Le sentiment d’une grande liberté confiée à une belle solitude.
Lorsque pour un atelier d’écriture, je rencontre des élèves, des adultes en difficulté sociale, linguistique, psychologique, je suis devant eux exactement ce que j’écris. Je leur « parle mes livres ». Et la plupart du temps, j’ai le sentiment qu’ils entendent ce qu’ils ne liront pas ou n’auraient jamais lu sans notre rencontre. Mes livres peuvent être encombrants car ils sont une exception dans ce qui nous réunit. D’ailleurs, je pourrais dire qu’il n’est pas question de littérature dans mes ateliers ou plutôt que dire qu’il n’est pas question de littérature dans mes ateliers est une lecture possible de ce qui s’y passe. Bien sûr, une autre est de dire qu’il n’est question que de cela, mais laissons cette dernière interprétation de côté. J’ai accepté de réaliser des ateliers d’écriture le jour où j’ai formulé le projet ainsi : les ateliers d’écriture n’ont pas à voir avec la littérature mais avec le langage. La formule fut pour moi un sésame. Car je considérais la littérature comme un clivage entre « eux » (appelons « eux » ce que j’aurais en face de moi et que je ne connaissais pas) et moi : nous étions donc appelés à nous rencontrer exactement sur un point de fracture, à l’endroit où nous étions différents. J’en déduisais qu’à moins de se prendre pour un missionnaire, ça ne marcherait pas. J’ai donc repensé un jour les termes de cette rencontre. Ce dont il est question dans les ateliers d’écriture, c’est du langage, et le langage est précisément ce qui nous réunit.

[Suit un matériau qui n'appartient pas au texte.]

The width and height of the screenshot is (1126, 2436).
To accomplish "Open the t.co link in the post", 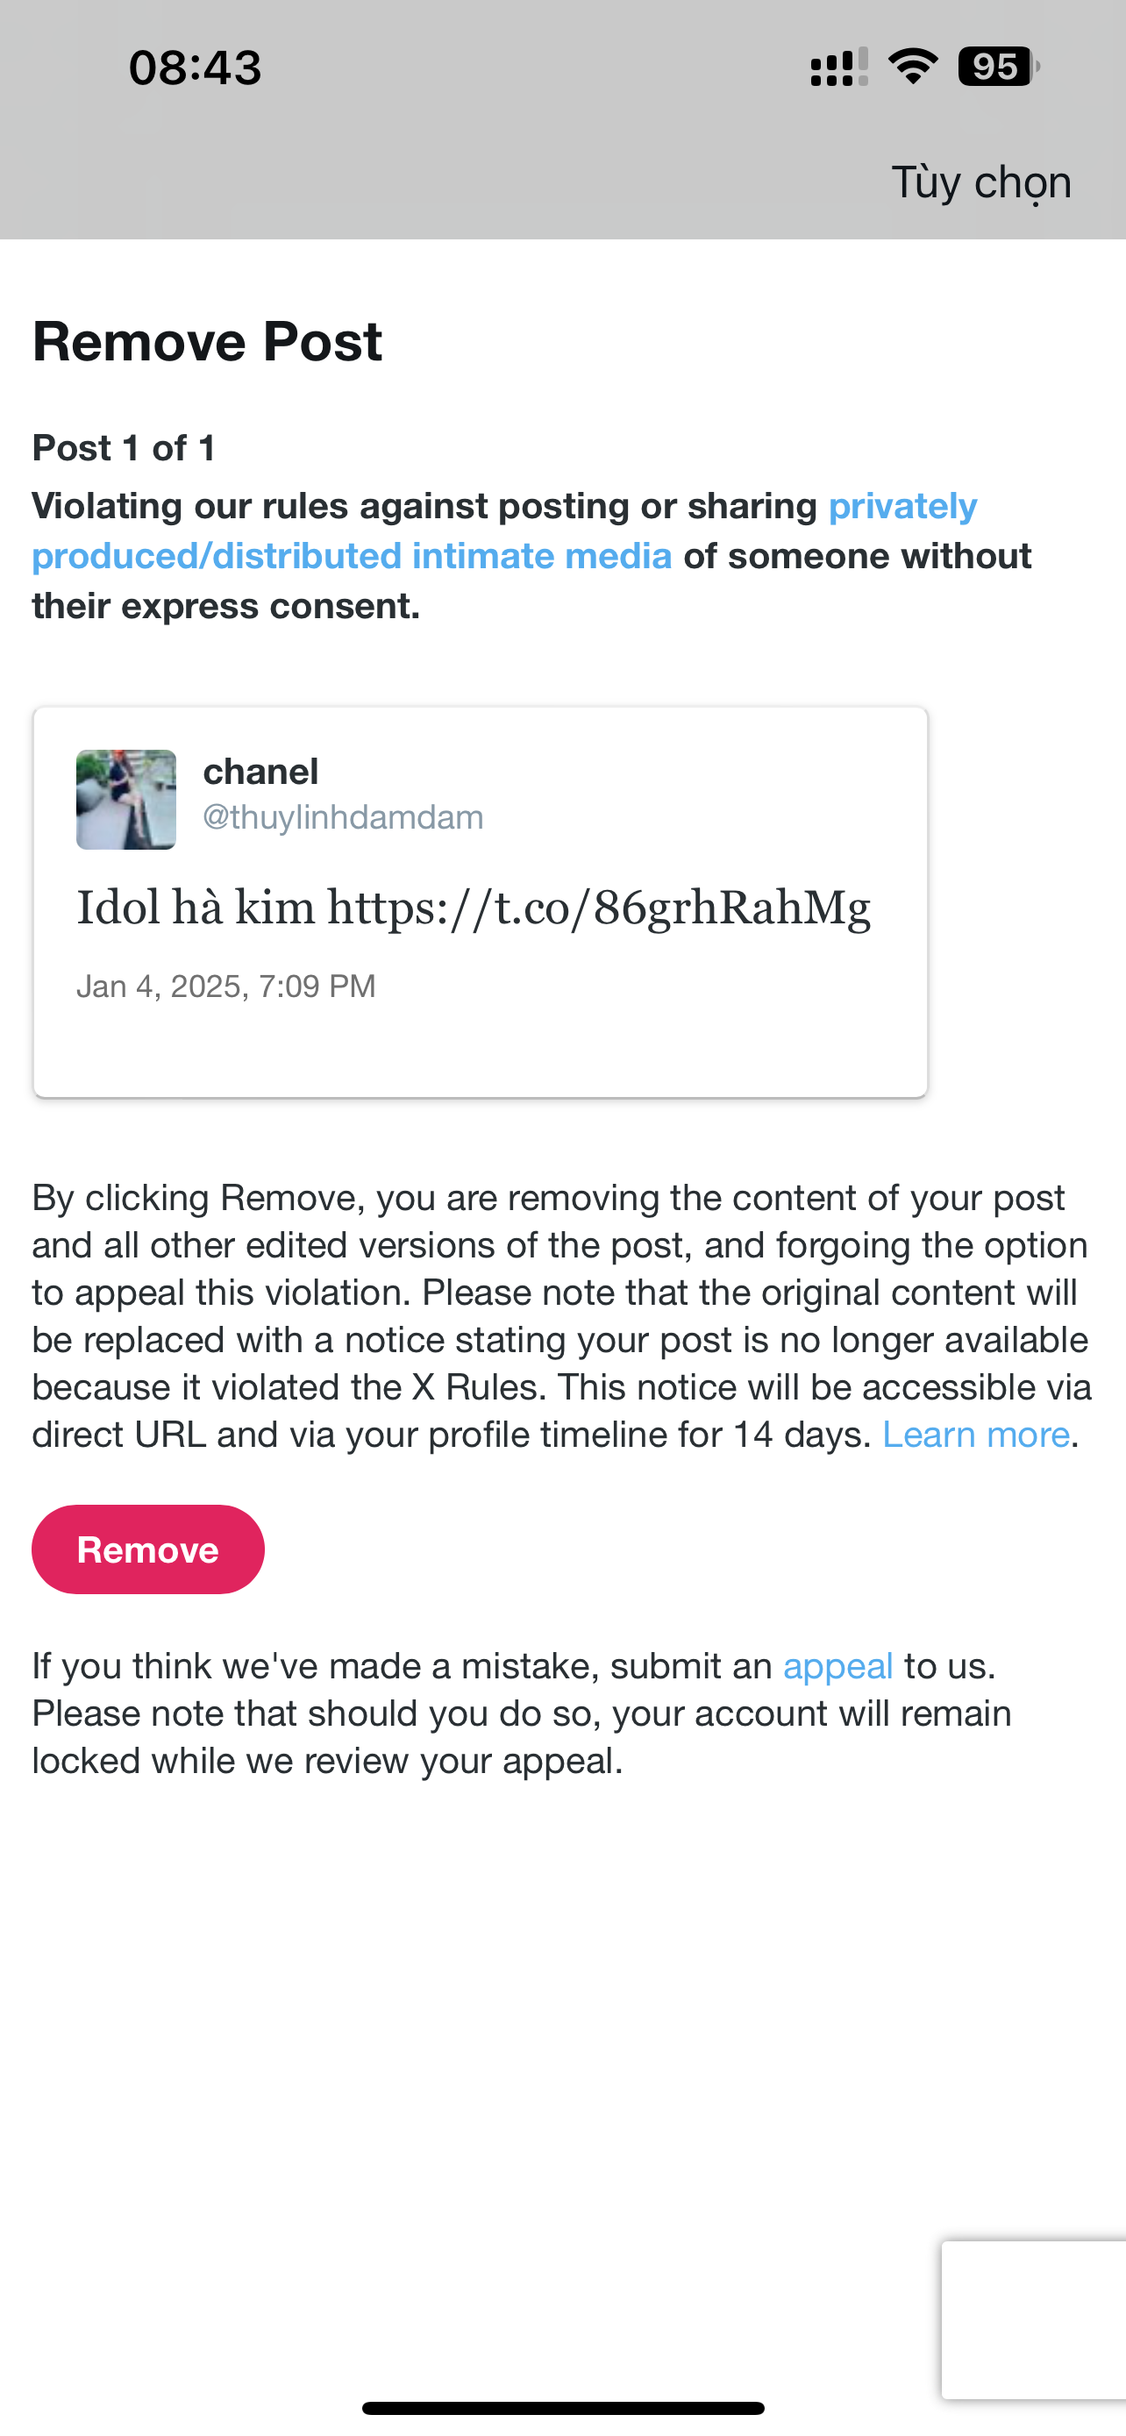I will [x=598, y=908].
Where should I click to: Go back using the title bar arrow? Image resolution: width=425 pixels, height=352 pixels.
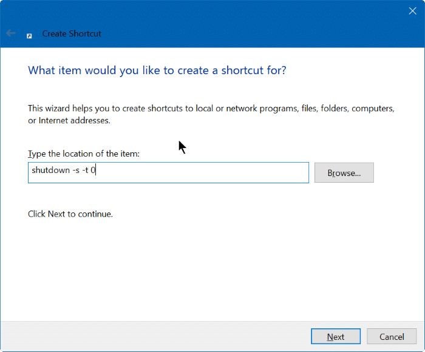tap(10, 33)
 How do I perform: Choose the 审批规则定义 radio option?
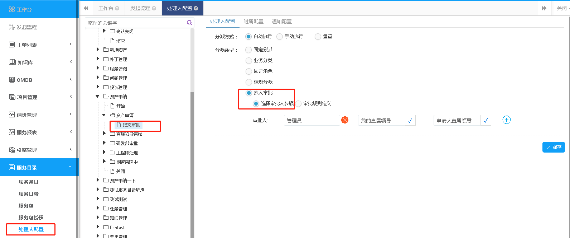[x=299, y=104]
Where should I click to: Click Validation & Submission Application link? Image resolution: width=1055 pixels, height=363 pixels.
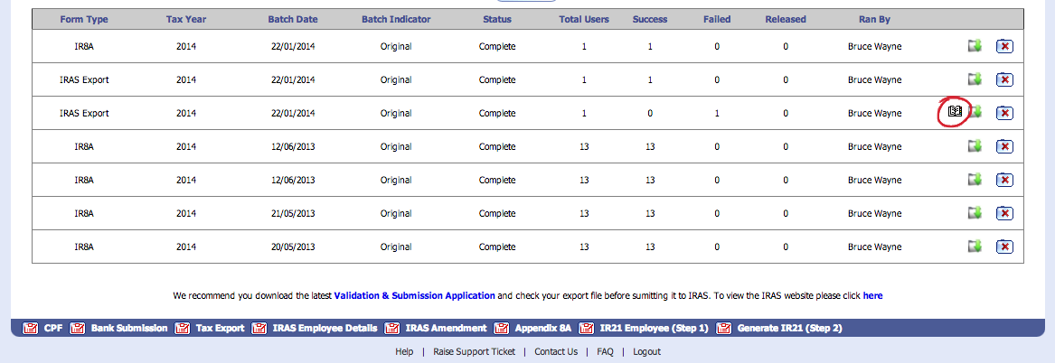point(414,295)
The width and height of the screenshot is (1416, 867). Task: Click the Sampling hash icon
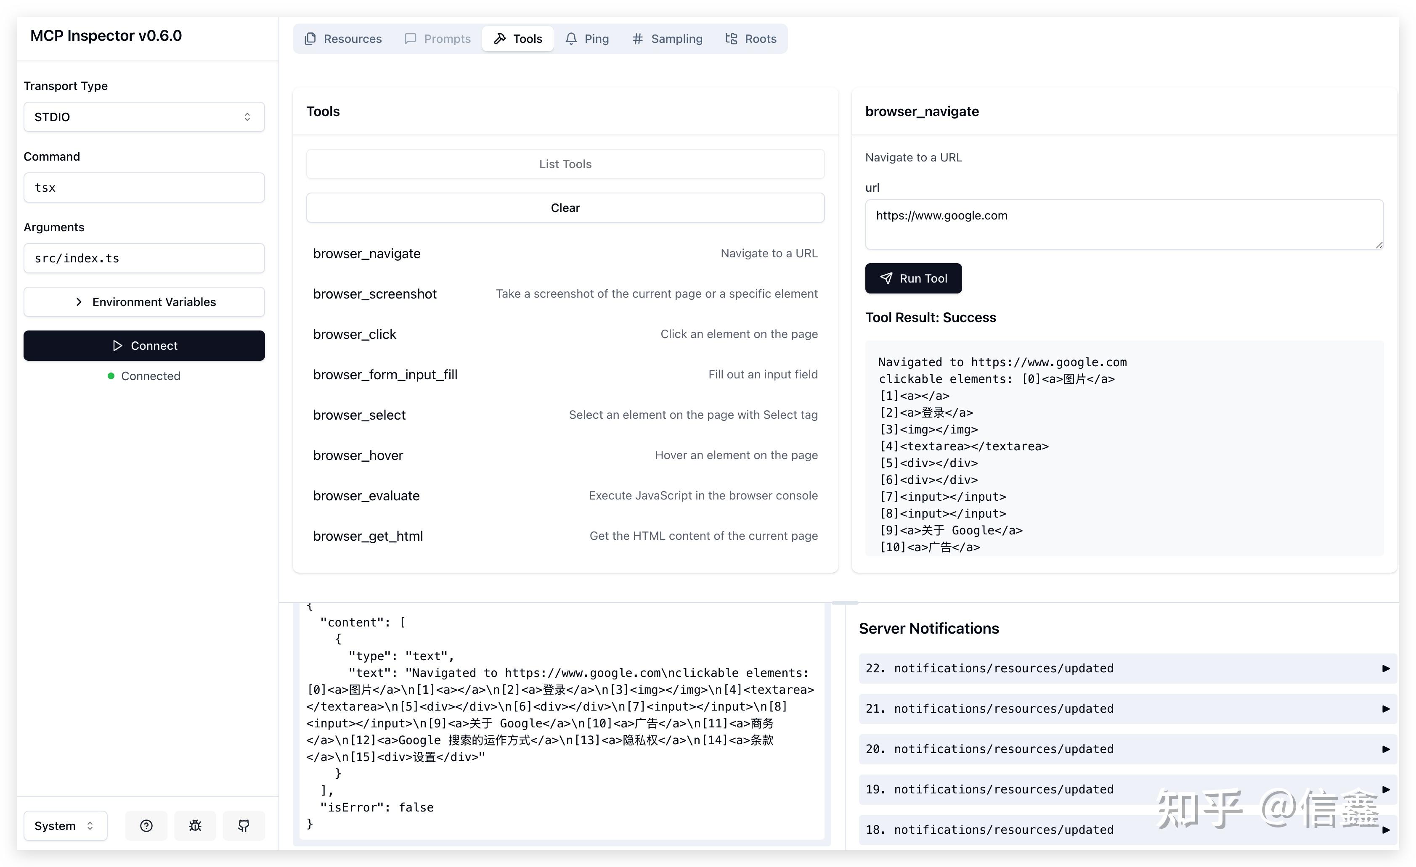pos(637,38)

La deuxième condition à laquelle je n’ai jamais dérogé est d’être profondément « moi ». Je fais le postulat que tout en moi est travaillé par l’écriture. Ainsi, je ne suis donc jamais hors-sujet. J’ai tout de suite su que ce qui se jouait vraiment m’échappait : si j’arrivais à paraître devant « eux » comme un type plutôt heureux, peut-être original dans son bonheur mais assurément vrai, entier, capable d’entreprendre des nouveaux territoires sans être un manchot dans les autres, si je pouvais marcher parmi « eux » et aussi ailleurs, avec tout mon corps, toute ma personnalité, les convaincre que prendre la langue au sérieux est une manière d’arpenter de nouveaux espaces mais aussi de vivre plus intensément sa vie amoureuse, de mieux aimer le football, la musique, le voyage, alors j’avais une petite chance de gagner. Etre crédible parce que l’on a beaucoup lu sans vraiment parler de lecture est une ambition que je me suis donnée pour être écouté. Je ne le suis pas par tous. Je veux dire, « vraiment » écouté. Mais cela se produit toujours et c’est toujours aussi beau qu’un miracle.
Bien sûr, le « eux » avec lequel je désigne ces participants aux ateliers d’écriture est un mensonge. « eux » sont infiniment nombreux, ne peuvent pas vraiment cohabiter sous le même pronom mais les « eux » qui ne se reconnaissent pas dans ce que j’ai dit auparavant ne posent pas question. Ceux-là ont déjà fait les trois-quart du chemin. Ils sont en attente d’une étincelle qui pourra s’offrir le luxe d’être toute petite. Ils sauront faire du feu avec très peu. Ces « eux » là sont des gens devant un miroir cassé et qui se sont épris de mots ; des étrangers à la langue qui fait la rumeur. Des gens qui ont tant à dire et à qui il manque simplement une circonstance pour être entendus.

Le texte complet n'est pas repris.